Reproduce every record exactly as it appears, but not the pictures.

··· PROVIDED INFORMATION ···

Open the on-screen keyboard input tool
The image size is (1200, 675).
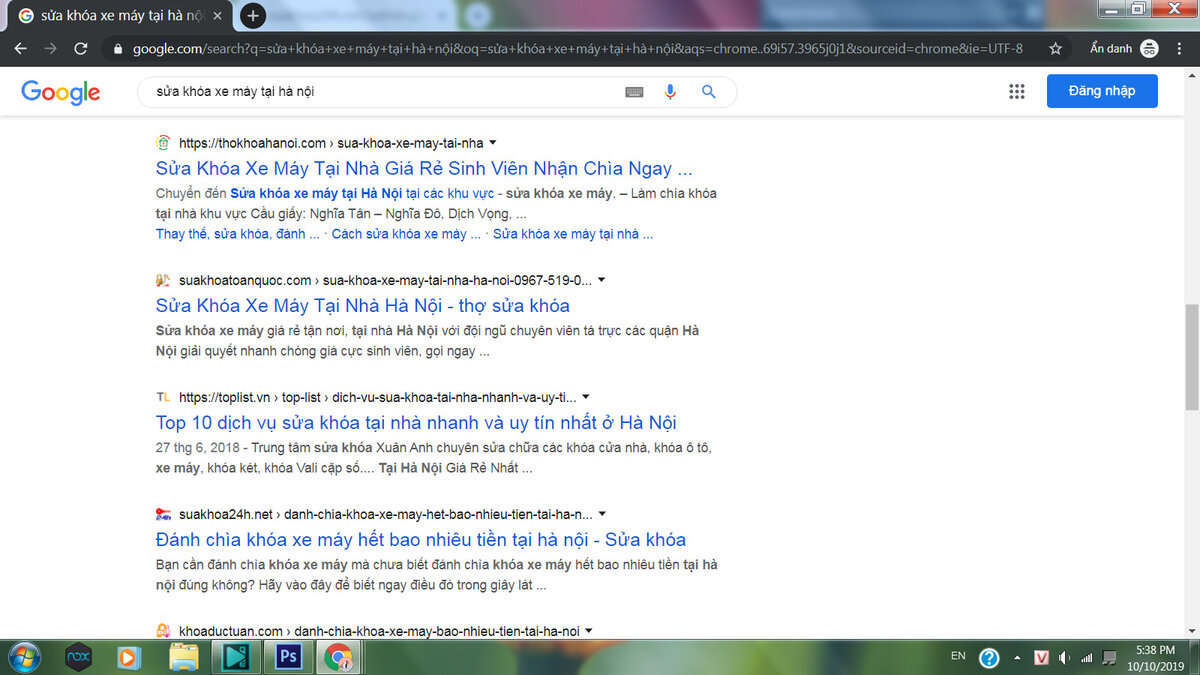click(634, 92)
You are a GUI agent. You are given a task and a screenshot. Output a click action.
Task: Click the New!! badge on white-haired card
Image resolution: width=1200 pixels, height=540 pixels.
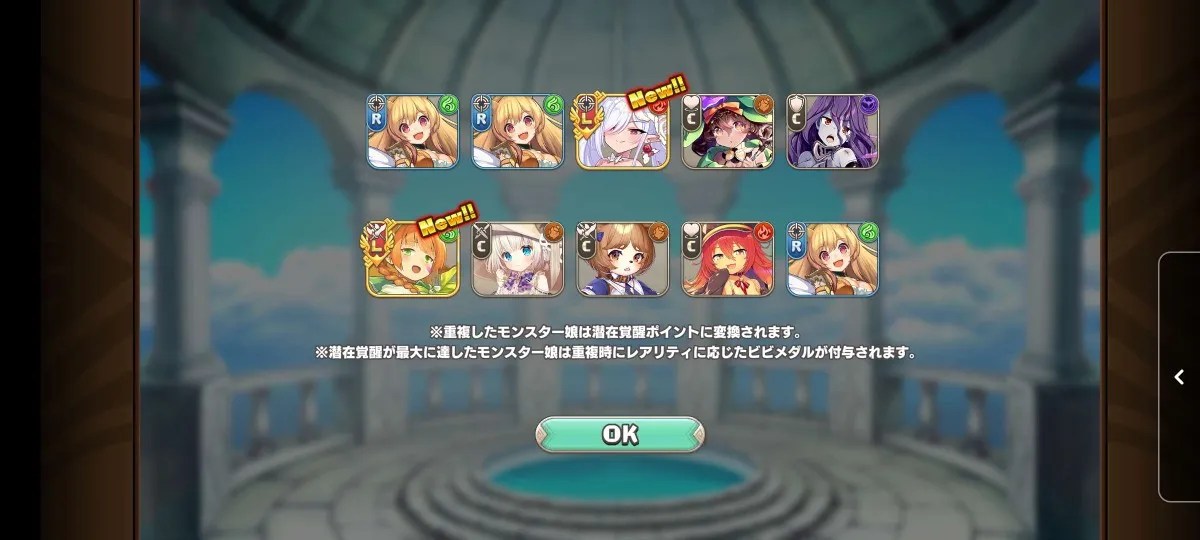[x=656, y=93]
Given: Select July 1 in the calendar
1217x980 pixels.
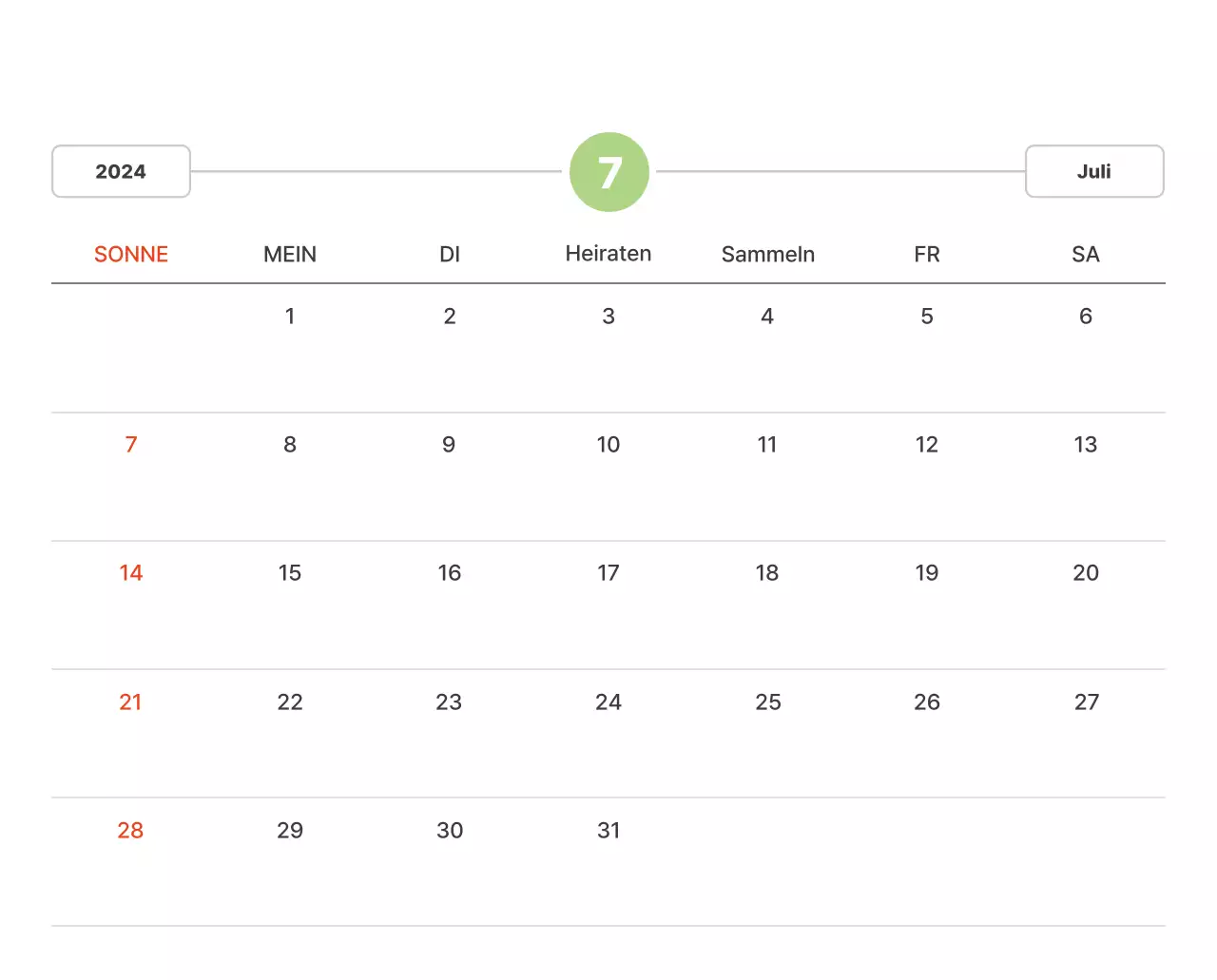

···

_SOLUTION TO THIS TASK_
Open the on-screen keyboard input tool
The image size is (1200, 675).
click(634, 92)
You are a GUI agent. You are given a task and a screenshot. Output a click action.
Task: Click the New!! badge on white-haired card
Image resolution: width=1200 pixels, height=540 pixels.
[x=656, y=93]
Given: Select July 1 in the calendar
1217x980 pixels.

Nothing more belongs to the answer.